» EXCERPT PROVIDED:
Thermo Ionic Desalination

You need to jump to the sub title Salt works and try to figure out what they are saying.  It is a bit of a slog.

Yet the important claims been made is that they are able to operate with 80% less energy which is no small claim.  My guess though is that the hardware will be much more complex.  The way more compelling claim is that they can produce solid salts.

Desalination is already a huge capital intensive industry. Operating efficiency matters.  Reducing the energy cost is a huge improvement.  Yet as costly has been the constraints created by the removal of saline water.  It has been in the form of brine and is typically simply released back into the ocean were it has long since been bothersome.

This approach reduces the removed salt to the form of cake.  That means it can simply be stored on land were its effect can be minimized.

So though this is another industrial solution and obviously capital heavy, the combination of energy saving and salt saving could make it far more competitive than any present competitor.

O Canada! Land of Water Innovation!
Can thermo-ionic desalination reduce the high cost of making seawater drinkable?

YONI COHEN 04 06 10

Recognizing that water is a rapidly expanding $400 billion global market, many investors pledge a theoretical interest in water innovations. But in practice, window shopping is the norm.  Concerned about the capital intensity of many water projects and the length of water startups' time to market and sales cycles, numerous American venture firms have made only a single water investment. As a result, many firms are not well prepared to evaluate and embrace the next great water startup. 
"If you have done just one, you don't know the 100 different pieces of the value chain and the market segment," says CMEA Capital's Rachel Sheinbein, who used to help Intel address wastewater challenges. "Something else comes in and it is totally different. It is like saying 'energy.' There are so many pieces of [the water market]." 
North of the border, in Canada, there is a lot less hesitation.   
In March, the Government of Ontario announced it would later this year introduce aggressive legislation to promote Ontario as an international leader in clean water entrepreneurship and investment. Last week, the Ontario Centre for Environmental Technology Advancement (OCETA) and XPV Capital followed up on the government's announcement with a new report. "The Water Opportunity for Ontario" draws attention to Ontario's research institutions, water regulations and standards, and water industry, including the region's "track record in creating world-class water technologies." Some examples are Zenon Environmental, a wastewater treatment firm purchased by GE, and Trojan Technologies, a leader in ultraviolet water purification purchased by DanaherCorporation.  
In 2010, Toronto-based XPV Capital will soon close a $150 million fund dedicated exclusively to stage-agnostic investments in emerging water companies. To put the fund in perspective, consider that in 2009 venture capitalists invested about $150 million in water innovation -- total.  (Ontario is also making a big push in solar and has attracted big-name partner Samsung.)
"The rate of adoption is accelerating in water. The primary [reason] is that the value proposition of water technology has shifted from a regulatory value proposition," said XPV Capital's David Henderson. "A lot of the technology in the 1980s and 1990s were about bad bugs in drinking water. What is happening now is more economic drivers -- the fact that a third of a municipality's energy bill is moving and treating water. That's a big bill that you can attack with technology." 
XPV Capital is particularly bullish on investment opportunities in four broad water areas: demand destruction, wastewater to product, water reuse, and infrastructure renewal.  Said Henderson:
·                        "Demand structuring is all about how we reduce the demand for energy, water, chemicals, [and] other inputs in mission critical water processes without changing the output of the processes."

(Records)
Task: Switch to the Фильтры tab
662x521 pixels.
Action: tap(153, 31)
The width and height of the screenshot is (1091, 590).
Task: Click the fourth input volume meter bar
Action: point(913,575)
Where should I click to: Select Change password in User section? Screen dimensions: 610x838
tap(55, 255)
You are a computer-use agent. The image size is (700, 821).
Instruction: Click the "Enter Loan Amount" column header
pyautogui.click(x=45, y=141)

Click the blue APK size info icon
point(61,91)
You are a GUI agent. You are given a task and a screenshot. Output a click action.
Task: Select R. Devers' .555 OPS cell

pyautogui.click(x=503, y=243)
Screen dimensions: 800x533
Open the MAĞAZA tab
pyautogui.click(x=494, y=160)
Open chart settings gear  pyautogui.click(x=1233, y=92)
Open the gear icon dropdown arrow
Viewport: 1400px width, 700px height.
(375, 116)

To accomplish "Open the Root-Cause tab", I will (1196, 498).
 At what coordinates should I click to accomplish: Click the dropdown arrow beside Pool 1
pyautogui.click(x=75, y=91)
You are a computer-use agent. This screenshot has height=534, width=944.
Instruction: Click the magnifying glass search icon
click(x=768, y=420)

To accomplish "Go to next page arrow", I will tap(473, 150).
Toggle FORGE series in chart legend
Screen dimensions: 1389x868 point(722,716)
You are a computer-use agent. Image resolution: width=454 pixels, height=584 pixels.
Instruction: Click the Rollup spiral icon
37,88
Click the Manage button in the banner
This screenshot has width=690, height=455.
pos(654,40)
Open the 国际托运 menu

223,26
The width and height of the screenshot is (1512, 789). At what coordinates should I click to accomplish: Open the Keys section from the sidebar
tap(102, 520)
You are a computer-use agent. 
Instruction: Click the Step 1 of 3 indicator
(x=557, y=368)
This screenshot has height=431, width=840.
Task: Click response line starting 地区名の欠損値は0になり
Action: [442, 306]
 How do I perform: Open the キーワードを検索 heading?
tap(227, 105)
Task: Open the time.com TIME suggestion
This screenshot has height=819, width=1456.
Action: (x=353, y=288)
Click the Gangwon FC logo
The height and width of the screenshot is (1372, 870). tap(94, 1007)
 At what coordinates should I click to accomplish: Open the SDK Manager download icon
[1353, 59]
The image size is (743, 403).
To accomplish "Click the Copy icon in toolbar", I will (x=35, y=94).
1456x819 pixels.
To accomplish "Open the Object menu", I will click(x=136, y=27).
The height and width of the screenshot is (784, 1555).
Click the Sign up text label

» PROBLEM DESCRIPTION: Could you write out the water-investment text from "In 2010, Toronto-based" up to and including "big-name partner Samsung.)", substituting "investors" for "venture capitalists"?

» ANSWER FOR THE TASK:
In 2010, Toronto-based XPV Capital will soon close a $150 million fund dedicated exclusively to stage-agnostic investments in emerging water companies. To put the fund in perspective, consider that in 2009 investors invested about $150 million in water innovation -- total.  (Ontario is also making a big push in solar and has attracted big-name partner Samsung.)